> _SET TASK A_
In the passage below on President Trump's foreign policy in April 2017, rewrite the paragraph beginning "President Donald Trump of the United States came out" as a shorter version that keeps its main facts.
> _SET TASK B_
Carry on the passage below on President Trump's foreign policy in April 2017 from its final sentence.

> _EXTRACT TO READ_
□ □ □

The fear of World War III is never far away.
President Donald Trump of the United States came out all guns blazing and, in the course of one short week in April, stamped the early contours of his Administration's foreign policy on the geo-strategic landscape. On April 6, 2017, he ordered the US Navy to fire on al-Shayrat airfield in Syria. 59 Tomahawk missiles cruise missiles were launched from ships in the Mediterranean Sea as retribution for the use of Sarin gas, a chemical weapon, by Bashar al-Assad against his own people in Idlib two days before.
On April 8, 2017, the US Navy announced that a task force led by the aircraft carrier Carl Vinson was being despatched to the Korean Peninsula.

□ □ □

> _RECORDED DATA_

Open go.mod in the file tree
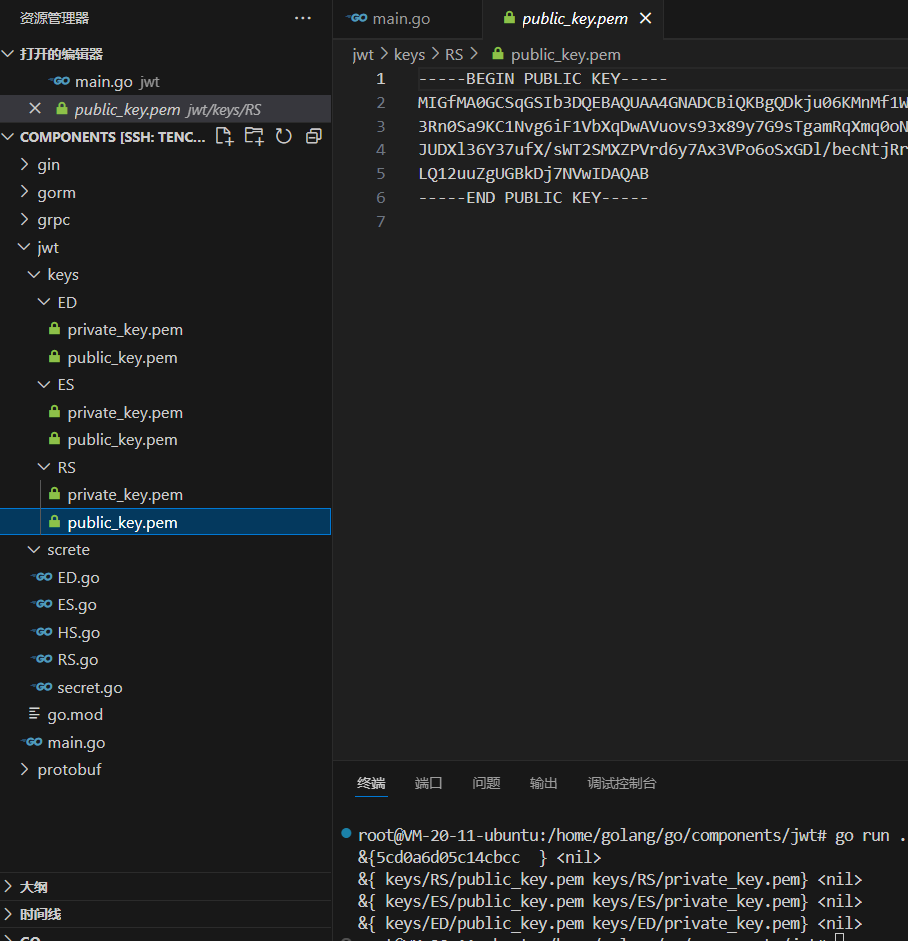[75, 715]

□ □ □

> _EXERCISE OUTPUT A_
In one week in April, President Donald Trump set the early direction of his Administration's foreign policy. On April 6, 2017, he ordered the US Navy to strike al-Shayrat airfield in Syria. Ships in the Mediterranean launched 59 Tomahawk cruise missiles in retaliation for Bashar al-Assad's use of Sarin gas against his own people in Idlib two days earlier.

> _EXERCISE OUTPUT B_
Apparently the aim was to deter North Korea from carrying out another nuclear test and, possibly, a missile test. Mr Trump said, "We are sending an armada. Very powerful." That the aircraft carrier was sailing towards Indonesia and will take a long time to get to the Korean Peninsula is another matter.
Later, Mr Mike Pence, the US Vice President, said during a visit to Seoul that the US stood "shoulder to shoulder" with its ally South Korea. He declared that the era of US "strategic patience" in dealing with Pyongyang was over. It was also leaked out that the President was considering a pre-emptive strike on North Korea.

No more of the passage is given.